American solar physicist and astronomer

Richard Brandner Dunn (December 14, 1927 – September 29, 2005) was an American solar physicist and astronomer who was a pioneer in solar physics. He is known for his designs of solar telescopes and their instruments, most notably the Richard B. Dunn Solar Telescope. At the time of his death he was astronomer emeritus of the National Solar Observatory.

== Biography ==

=== Early life and education ===
Dunn was born December 14, 1927, in Baltimore, Maryland, to Katherine Brandner and physician Halbert L. Dunn but was raised in Minneapolis, Minnesota. He served with the United States Army in Japan at the end of the Second World War.

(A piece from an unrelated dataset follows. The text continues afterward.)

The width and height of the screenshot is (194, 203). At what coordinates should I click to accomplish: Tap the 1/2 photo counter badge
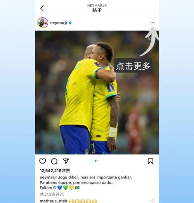point(149,39)
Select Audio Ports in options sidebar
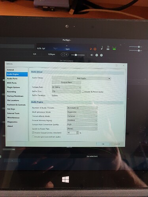Image resolution: width=148 pixels, height=197 pixels. [12, 78]
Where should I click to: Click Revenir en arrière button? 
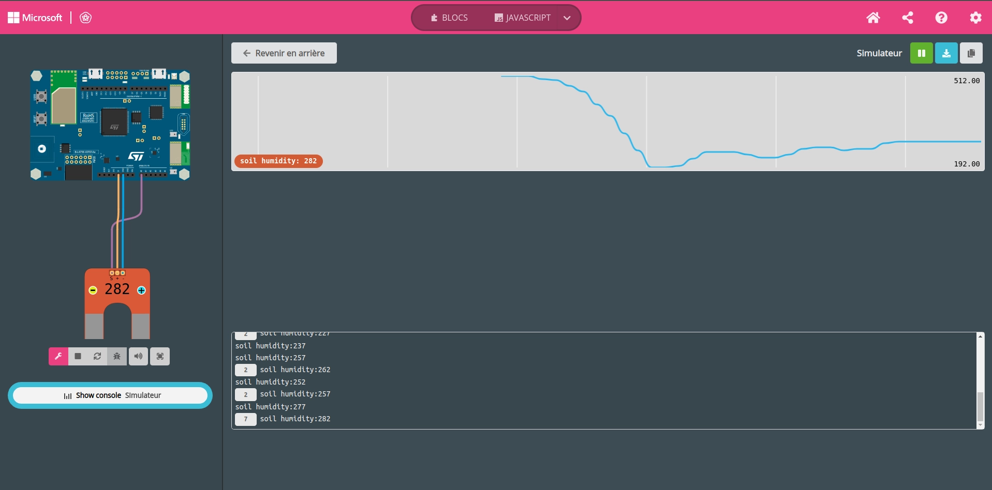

Dunn attended the University of Minnesota, where he was awarded a bachelor's degree in mechanical engineering in 1949 and a master's degree in astronomy in 1950. For his master's degree he designed and built a Lyot filter for observing solar prominences. He began working towards a Ph.D. at Harvard University under Donald H. Menzel and in 1951 married Alice Biggam. While a graduate student he began working at Sacramento Peak Observatory (SPO) in Sunspot, New Mexico, collecting data for his doctoral thesis. He was recruited to the observatory's scientific team in 1953 by director John Evans and remained at the observatory for the rest of his career. Alice took on the role of observatory librarian. Dunn built a 38 cm solar telescope equipped with a birefringent filter and a film camera for recording chromospheric spicules, which he used to collect data for his thesis. In 1961 Harvard awarded him a Ph.D, with his thesis titled Photometry of the Solar Chromosphere.

=== Career ===
Dunn continued to develop new instruments for observing the Sun and in doing so was able make the highest quality observations of solar prominences and spicules yet made. His drive to increase the resolution of observations to see finer solar details defined the rest of his career. In 1965 he designed a new photoelectric spectrograph for recording solar flares.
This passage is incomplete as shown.